The first idea was a dead end
My first attempt was code review. Have Claude and Codex review the same diff independently, then compare. I seeded a file with a few subtle bugs and ran it.
They agreed on almost everything. Both caught the shell-injection, both caught the ignored exit code, both caught the off-by-one. Where they “differed” turned out to be the same bug labelled two different ways, or just run-to-run noise.
That’s not a failure of the models — it’s a failure of the test. A clear bug has one right answer, so any two competent reviewers converge on it. There’s no room for taste when there’s a correct answer. If I wanted to see two minds actually differ, I had to take away the right answer.
So I gave them a vague brief instead
I have a homelab dashboard — my “HQ” — and I’d been meaning to redesign it into a space where each of my little agents shows something about itself. I wrote that up deliberately vaguely: here’s what exists, now you decide the structure, the metaphor, the whole feel. No right answer. Pure taste.
Then: each model designs it alone, no peeking. Then they swap plans and revise — but I told them explicitly not to be agreeable, that holding their own taste was fine. That instruction matters. Two LLMs shown each other’s work will merge politely into mush if you let them, and a polite merge proves nothing — it’s the cosmetic scrum all over again.
I wasn’t trying to prove the combined plan was better. I was trying to prove they were different.
They were different — and they held it
The two plans came back genuinely unalike.
Claude designed from a thesis: “a dashboard’s green lights lie about agents whose whole job is to stay silent.” It built everything off one metaphor and gave the agents little spoken creeds — “I draft.
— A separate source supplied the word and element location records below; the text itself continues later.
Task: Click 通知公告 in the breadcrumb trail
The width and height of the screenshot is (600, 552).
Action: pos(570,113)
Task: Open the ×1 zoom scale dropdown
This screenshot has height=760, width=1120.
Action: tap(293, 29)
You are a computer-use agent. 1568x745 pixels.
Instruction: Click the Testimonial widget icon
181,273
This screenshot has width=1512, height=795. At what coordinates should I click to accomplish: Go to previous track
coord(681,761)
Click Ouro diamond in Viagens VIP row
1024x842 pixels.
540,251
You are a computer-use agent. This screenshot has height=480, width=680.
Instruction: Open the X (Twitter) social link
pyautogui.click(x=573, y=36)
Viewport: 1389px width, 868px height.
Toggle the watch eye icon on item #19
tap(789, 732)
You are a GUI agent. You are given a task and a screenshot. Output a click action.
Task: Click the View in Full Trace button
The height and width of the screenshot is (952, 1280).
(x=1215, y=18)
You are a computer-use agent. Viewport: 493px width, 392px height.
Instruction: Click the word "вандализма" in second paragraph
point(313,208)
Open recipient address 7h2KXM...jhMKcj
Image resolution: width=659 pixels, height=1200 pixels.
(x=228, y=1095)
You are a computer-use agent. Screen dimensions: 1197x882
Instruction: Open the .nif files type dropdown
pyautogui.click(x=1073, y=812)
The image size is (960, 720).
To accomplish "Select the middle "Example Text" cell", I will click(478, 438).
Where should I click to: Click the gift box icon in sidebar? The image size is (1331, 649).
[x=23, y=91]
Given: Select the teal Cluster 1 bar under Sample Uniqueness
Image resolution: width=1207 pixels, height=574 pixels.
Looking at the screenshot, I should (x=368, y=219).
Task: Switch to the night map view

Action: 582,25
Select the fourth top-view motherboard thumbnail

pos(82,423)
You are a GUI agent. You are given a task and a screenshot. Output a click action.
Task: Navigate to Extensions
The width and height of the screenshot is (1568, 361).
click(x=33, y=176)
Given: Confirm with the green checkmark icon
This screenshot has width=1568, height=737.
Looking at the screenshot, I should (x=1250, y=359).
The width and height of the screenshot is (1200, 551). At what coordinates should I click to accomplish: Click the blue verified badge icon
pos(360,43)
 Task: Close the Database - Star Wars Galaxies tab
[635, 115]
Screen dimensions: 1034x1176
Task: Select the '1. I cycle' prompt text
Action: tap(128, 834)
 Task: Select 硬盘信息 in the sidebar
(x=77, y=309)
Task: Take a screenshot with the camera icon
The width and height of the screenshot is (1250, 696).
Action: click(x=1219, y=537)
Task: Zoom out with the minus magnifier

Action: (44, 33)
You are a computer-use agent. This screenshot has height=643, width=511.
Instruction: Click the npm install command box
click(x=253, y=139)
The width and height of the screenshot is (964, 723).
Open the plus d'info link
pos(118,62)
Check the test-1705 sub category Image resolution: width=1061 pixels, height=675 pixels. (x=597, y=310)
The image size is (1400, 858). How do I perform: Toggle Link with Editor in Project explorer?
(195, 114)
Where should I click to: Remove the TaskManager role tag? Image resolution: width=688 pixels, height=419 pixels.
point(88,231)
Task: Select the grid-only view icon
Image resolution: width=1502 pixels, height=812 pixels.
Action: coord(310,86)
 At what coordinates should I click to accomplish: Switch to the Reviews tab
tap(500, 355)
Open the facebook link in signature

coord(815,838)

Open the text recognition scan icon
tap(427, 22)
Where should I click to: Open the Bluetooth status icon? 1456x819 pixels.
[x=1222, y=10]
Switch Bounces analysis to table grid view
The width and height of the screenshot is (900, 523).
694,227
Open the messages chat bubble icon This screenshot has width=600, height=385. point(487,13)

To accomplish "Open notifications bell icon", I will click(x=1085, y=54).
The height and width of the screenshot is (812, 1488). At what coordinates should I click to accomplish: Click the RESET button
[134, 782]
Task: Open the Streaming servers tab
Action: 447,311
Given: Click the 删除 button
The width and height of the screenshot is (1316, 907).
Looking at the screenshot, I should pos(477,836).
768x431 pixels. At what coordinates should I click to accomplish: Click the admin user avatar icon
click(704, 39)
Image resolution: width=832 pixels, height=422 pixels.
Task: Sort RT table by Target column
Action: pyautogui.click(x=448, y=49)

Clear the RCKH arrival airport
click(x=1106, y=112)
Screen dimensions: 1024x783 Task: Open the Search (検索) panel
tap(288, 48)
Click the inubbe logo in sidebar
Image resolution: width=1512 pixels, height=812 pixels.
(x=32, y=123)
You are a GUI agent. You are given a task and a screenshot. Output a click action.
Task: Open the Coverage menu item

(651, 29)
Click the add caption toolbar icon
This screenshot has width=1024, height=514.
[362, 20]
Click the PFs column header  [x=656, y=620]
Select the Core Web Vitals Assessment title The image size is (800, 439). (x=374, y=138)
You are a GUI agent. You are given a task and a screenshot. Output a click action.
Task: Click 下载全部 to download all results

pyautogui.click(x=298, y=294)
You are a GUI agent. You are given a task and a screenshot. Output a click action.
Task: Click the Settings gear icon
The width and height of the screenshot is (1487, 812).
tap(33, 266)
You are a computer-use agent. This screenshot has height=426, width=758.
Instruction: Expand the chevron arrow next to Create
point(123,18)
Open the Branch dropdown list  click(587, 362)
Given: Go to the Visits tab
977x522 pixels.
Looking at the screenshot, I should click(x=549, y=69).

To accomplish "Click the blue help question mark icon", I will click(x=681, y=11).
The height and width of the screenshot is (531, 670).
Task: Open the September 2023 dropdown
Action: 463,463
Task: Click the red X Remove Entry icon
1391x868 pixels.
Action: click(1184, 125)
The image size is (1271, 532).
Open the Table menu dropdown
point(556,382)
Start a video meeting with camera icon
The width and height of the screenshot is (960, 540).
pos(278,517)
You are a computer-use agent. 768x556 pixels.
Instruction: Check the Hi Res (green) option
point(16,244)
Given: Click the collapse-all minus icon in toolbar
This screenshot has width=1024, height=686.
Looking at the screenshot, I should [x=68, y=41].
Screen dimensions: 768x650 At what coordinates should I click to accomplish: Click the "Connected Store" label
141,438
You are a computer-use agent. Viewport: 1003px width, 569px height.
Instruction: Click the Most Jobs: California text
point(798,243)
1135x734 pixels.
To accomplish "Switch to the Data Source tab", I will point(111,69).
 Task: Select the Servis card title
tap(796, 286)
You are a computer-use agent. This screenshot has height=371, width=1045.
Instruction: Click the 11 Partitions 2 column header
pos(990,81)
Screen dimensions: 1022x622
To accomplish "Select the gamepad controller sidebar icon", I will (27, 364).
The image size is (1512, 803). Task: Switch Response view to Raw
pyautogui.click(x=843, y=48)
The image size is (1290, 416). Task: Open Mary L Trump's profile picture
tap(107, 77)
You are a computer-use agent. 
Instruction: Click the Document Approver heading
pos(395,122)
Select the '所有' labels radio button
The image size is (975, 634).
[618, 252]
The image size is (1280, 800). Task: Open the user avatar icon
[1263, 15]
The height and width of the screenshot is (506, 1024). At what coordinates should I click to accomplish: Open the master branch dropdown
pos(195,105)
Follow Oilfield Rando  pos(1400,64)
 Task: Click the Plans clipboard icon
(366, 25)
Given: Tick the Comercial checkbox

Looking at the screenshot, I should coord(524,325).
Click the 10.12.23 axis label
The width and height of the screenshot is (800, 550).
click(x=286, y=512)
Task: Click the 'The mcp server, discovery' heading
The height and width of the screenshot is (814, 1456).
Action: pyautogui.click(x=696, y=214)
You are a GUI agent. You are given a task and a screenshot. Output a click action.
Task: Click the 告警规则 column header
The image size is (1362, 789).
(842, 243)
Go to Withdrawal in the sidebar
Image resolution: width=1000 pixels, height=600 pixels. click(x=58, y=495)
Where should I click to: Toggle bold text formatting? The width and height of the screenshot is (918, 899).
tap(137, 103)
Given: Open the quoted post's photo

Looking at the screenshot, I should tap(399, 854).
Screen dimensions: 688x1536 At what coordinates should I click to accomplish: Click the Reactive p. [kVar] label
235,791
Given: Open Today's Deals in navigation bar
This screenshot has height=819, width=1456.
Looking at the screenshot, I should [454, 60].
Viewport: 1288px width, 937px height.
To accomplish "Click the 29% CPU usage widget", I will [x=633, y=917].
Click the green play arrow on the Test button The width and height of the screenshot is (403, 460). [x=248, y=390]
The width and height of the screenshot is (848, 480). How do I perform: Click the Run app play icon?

I never send.”
Codex designed from a contract: a strict per-agent manifest, “show me the mechanics,” explicitly anti-cute — it literally warned that the talking-in-character bit “risks becoming precious.”
One designs like a product person with a point of view. The other like a staff engineer building for extensibility. Same brief, no right answer, two clearly different tastes.
Then the interesting part. When they saw each other’s work, they didn’t dissolve into agreement — but they didn’t dig in blindly either. Each conceded in the other’s area of strength and held firm in its own. Codex dropped its dashboard landing and took Claude’s silence-first idea. Claude threw out its hand-wavy “just read the files” bit and adopted Codex’s manifest. And on the one pure-taste question — voiced creeds vs. dry operational tone — neither budged. That surviving disagreement is the cleanest proof they’re two different minds and not one model wearing two hats.
That’s a real design review. People hold the things that matter to them and concede the things that don’t. The cosmetic version is everyone nodding.
The honest part
I made the three calls the two models couldn’t make for me — the ones that were pure taste, not correctness: keep the voices, use small cards, show the plumbing. Then I took their merged plan and actually built it. My homepage now opens with a “Desk” of what the agents found and a “Roost” where each one introduces itself in its own voice. It works, and it’s better than what I’d have specced alone — but the taste calls were mine, and the machines were the two reviewers, not the decider.
The thing I’ll keep from this: “get the AIs to collaborate” is easy to fake and the fake looks fine until you check whether anyone actually disagreed. The tell isn’t whether they reached consensus. It’s whether either of them held something back.